» **EXERCISE DETAILS**
Among the entries below, how many lines have the string "menu" in them? Only the number should be given.

==================================================

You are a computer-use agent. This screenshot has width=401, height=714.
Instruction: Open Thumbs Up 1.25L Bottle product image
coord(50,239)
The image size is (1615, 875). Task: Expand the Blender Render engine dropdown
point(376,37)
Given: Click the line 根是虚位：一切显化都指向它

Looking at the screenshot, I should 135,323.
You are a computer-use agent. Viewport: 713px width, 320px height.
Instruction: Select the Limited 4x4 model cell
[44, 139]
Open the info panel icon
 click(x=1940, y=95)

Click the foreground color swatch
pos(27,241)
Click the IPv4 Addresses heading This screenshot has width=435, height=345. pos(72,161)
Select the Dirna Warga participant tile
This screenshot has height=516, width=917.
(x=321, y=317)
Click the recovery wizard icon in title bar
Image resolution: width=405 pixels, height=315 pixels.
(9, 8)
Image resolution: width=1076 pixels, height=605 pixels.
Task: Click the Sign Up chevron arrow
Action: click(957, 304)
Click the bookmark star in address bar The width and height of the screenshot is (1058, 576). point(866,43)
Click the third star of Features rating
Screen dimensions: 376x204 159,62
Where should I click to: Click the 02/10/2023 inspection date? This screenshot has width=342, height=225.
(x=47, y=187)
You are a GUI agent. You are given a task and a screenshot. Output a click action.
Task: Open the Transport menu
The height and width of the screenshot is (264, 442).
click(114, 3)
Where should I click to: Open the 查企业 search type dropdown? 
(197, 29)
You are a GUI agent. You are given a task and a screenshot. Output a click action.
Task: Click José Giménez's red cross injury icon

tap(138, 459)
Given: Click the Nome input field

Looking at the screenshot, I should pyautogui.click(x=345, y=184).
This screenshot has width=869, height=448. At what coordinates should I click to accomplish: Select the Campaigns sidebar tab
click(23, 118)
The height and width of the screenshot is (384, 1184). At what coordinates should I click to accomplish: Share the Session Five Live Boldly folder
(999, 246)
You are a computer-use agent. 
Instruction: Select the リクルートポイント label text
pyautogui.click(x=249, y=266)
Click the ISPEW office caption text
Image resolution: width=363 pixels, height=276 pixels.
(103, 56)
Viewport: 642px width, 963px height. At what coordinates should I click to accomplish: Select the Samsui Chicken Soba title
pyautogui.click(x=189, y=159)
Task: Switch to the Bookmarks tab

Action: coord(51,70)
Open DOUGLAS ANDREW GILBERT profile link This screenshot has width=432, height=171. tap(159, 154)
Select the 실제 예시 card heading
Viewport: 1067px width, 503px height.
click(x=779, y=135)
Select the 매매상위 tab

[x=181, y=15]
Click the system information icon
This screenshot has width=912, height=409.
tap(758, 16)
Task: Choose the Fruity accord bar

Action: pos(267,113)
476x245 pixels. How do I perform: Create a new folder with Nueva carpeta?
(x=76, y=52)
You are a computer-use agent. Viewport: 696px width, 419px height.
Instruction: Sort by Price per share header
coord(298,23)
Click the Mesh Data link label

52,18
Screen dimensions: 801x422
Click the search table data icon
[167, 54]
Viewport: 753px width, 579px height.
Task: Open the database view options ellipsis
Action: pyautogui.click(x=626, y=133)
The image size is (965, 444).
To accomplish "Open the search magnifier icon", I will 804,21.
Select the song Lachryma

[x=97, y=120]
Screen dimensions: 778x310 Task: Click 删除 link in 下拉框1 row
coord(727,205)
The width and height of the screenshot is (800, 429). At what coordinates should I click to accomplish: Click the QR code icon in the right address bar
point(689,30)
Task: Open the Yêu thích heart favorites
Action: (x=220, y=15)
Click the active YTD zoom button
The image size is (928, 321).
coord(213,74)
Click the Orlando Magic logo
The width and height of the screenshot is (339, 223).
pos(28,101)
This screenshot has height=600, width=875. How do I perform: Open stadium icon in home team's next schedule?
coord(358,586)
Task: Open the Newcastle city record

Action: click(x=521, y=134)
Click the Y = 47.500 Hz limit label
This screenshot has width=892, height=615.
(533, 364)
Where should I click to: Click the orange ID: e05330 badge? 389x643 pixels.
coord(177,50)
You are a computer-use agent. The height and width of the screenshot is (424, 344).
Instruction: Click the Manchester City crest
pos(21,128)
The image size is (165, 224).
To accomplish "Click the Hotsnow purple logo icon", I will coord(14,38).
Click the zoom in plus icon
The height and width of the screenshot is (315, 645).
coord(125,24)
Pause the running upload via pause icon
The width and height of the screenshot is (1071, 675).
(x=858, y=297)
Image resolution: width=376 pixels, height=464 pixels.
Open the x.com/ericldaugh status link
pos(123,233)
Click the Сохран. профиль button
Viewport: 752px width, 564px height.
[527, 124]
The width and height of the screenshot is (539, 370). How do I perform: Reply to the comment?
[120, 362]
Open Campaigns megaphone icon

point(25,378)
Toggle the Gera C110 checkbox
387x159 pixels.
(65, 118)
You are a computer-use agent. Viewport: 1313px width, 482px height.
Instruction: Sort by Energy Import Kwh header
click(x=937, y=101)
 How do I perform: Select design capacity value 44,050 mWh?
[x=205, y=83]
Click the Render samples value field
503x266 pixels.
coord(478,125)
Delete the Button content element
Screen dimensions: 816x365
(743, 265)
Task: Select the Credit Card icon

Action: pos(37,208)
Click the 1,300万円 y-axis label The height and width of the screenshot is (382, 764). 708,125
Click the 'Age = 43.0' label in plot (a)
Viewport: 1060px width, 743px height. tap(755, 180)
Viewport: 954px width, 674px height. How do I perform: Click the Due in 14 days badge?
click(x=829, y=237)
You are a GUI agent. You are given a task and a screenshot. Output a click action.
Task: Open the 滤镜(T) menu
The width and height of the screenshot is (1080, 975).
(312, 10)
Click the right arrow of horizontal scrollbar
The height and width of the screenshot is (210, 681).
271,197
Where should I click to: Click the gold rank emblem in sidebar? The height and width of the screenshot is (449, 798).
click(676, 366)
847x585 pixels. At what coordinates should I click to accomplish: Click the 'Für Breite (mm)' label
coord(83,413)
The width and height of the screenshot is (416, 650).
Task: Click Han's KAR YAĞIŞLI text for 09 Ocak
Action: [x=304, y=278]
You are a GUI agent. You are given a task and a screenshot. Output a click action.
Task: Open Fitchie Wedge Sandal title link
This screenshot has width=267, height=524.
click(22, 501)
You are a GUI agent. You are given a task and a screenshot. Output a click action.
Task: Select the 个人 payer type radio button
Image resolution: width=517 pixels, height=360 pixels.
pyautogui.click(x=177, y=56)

==================================================

» **SOLUTION TO THIS PROBLEM**
2